TEXTO DE LEITURA ::

Um dos médicos veteranos na Unidade de Pronto Atendimento (UPA) Moacyr Scliar, com mais de 20 de profissão, está revoltado com o que chama de “empurroterapia” de hidroxicloroquina por parte do governo federal. Em entrevista a GZH, sem dar o nome (por medo de represália), falou sobre o que ele e colegas acham da medicação.
O que o senhor acha do tratamento precoce com hidroxicloroquina?
Não há qualquer comprovação de que funcione, nem de forma precoce, nem para pacientes graves. Sem falar que ela tem efeitos colaterais claros. Aliás, existem recomendações de sociedades médicas contrárias ao uso. Somos contra qualquer uso dessa droga. Por mais que desagrade ao “doutor” Bolsonaro, os profissionais têm medo de serem responsabilizados depois. Ora, se precisa de duas páginas detalhadas de termo de consentimento do paciente, por que prescrever? Nós questionamos porque isso agora. E fica claro que a questão é política.
Por que a direção do GHC disponibilizou os kits com hidroxicloroquina?
Resolveram desovar o lote gigantesco de comprimidos sem comprovação de eficácia, fabricados pelo Exército a pedido do governo. E nada melhor do que fazer isso em hospitais estatais, como os do Grupo Conceição.
A direção do GHC pressiona pela adoção da hidroxicloroquina?
Não. Ninguém nos pressionou. Só disponibilizaram, se quiséssemos usar.
A favor
“Quanto mais precoce o uso da hidroxicloroquina, melhor o desfecho”
O infectologista Renato Cassol é uma das vozes, dentro do Grupo Hospitalar Conceição, a defender abertamente o uso da hidroxicloroquina como profilático contra a covid-19. E também no tratamento dos casos graves. Isso, em combinação com outras drogas, como o antibiótico azitromicina. Em entrevista a GZH, ele fala porque recomenda o medicamento e descarta a politização do tema.

CONJUNTO DE TAREFAS ::
A - No texto de leitura, por que, segundo o médico da UPA, a direção do GHC disponibilizou os kits com hidroxicloroquina?
B - Responda com base no texto de leitura:
(i) Há quantos anos de profissão está o médico veterano da UPA Moacyr Scliar?
(ii) Quem fabricou os comprimidos, segundo o médico?
(iii) Com qual antibiótico Renato Cassol defende combinar a hidroxicloroquina?
C - No texto de leitura, reescreva o trecho que vai de "Resolveram desovar o" até "politização do tema.", trocando "infectologista" por "médico".
Os registros são um material à parte, independente do texto de leitura.

REGISTROS FORNECIDOS ::
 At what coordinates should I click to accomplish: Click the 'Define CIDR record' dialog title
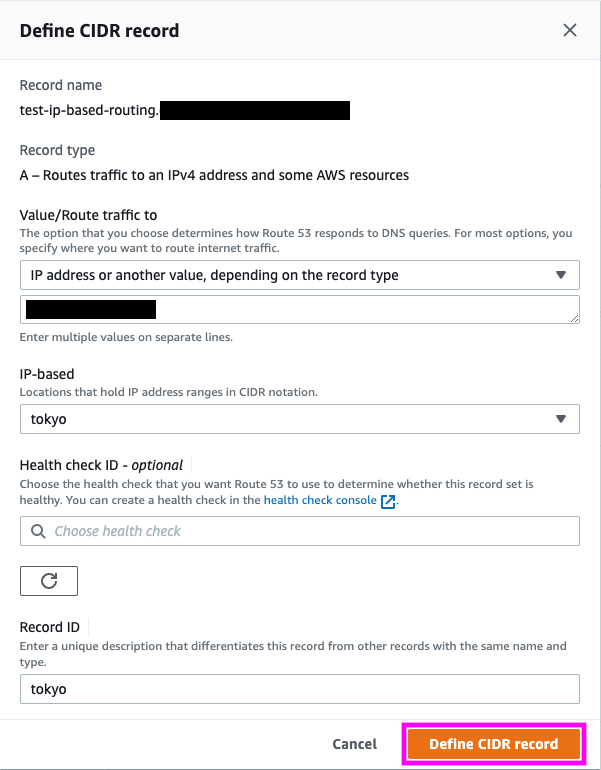(x=100, y=30)

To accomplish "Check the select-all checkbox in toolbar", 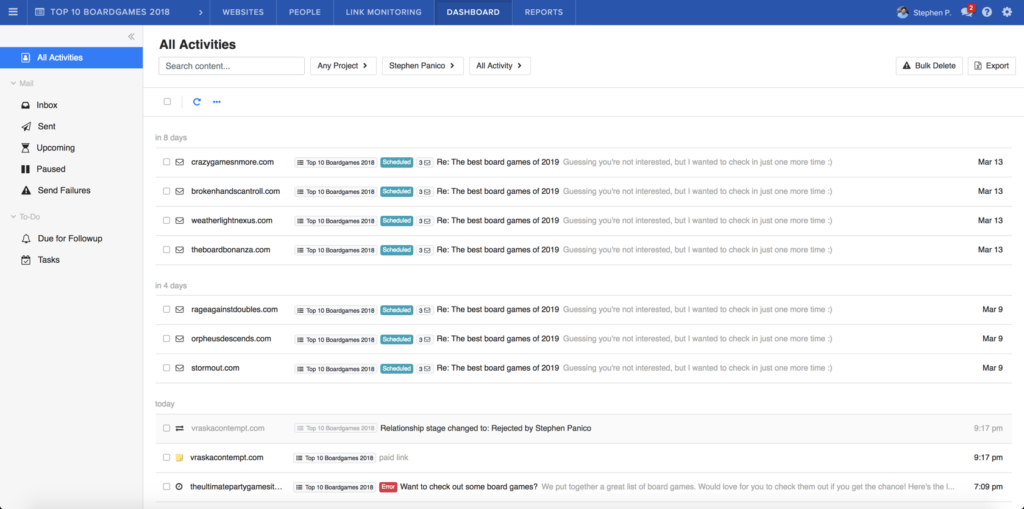I will pyautogui.click(x=167, y=101).
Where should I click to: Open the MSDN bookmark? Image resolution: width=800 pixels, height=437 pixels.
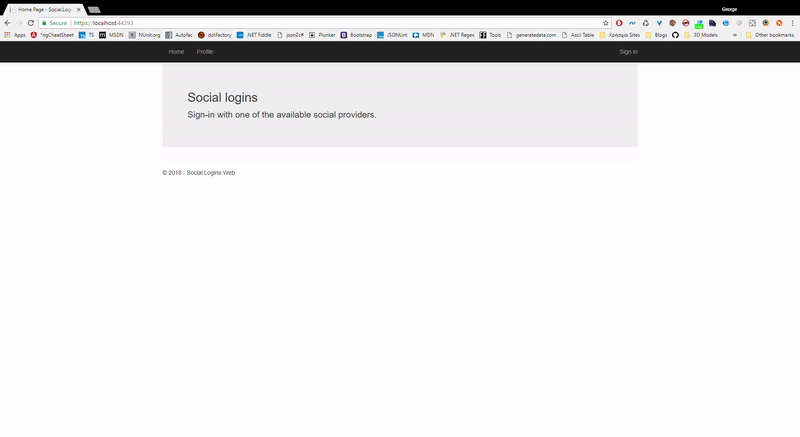point(111,35)
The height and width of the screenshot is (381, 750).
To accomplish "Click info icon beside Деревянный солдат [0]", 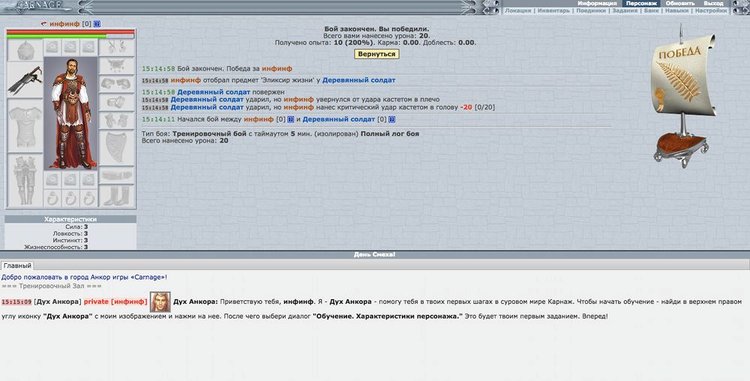I will (392, 119).
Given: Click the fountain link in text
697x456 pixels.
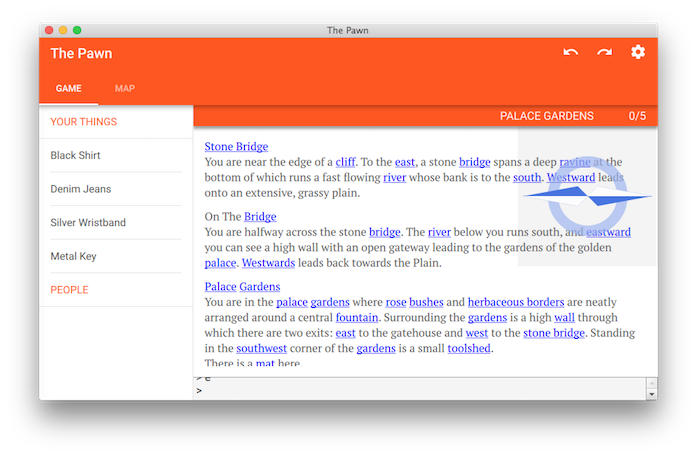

RESPOSTAS DAS TAREFAS ::
A - Segundo ele, resolveram desovar o lote gigantesco de comprimidos sem comprovação de eficácia, fabricados pelo Exército a pedido do governo. Hospitais estatais, como os do Grupo Conceição, seriam o melhor lugar para fazer isso.

B -
(i) Há mais de 20 anos.
(ii) O Exército, a pedido do governo.
(iii) Com a azitromicina.

C -
Resolveram desovar o lote gigantesco de comprimidos sem comprovação de eficácia, fabricados pelo Exército a pedido do governo. E nada melhor do que fazer isso em hospitais estatais, como os do Grupo Conceição.
A direção do GHC pressiona pela adoção da hidroxicloroquina?
Não. Ninguém nos pressionou. Só disponibilizaram, se quiséssemos usar.
A favor
“Quanto mais precoce o uso da hidroxicloroquina, melhor o desfecho”
O médico Renato Cassol é uma das vozes, dentro do Grupo Hospitalar Conceição, a defender abertamente o uso da hidroxicloroquina como profilático contra a covid-19. E também no tratamento dos casos graves. Isso, em combinação com outras drogas, como o antibiótico azitromicina. Em entrevista a GZH, ele fala porque recomenda o medicamento e descarta a politização do tema.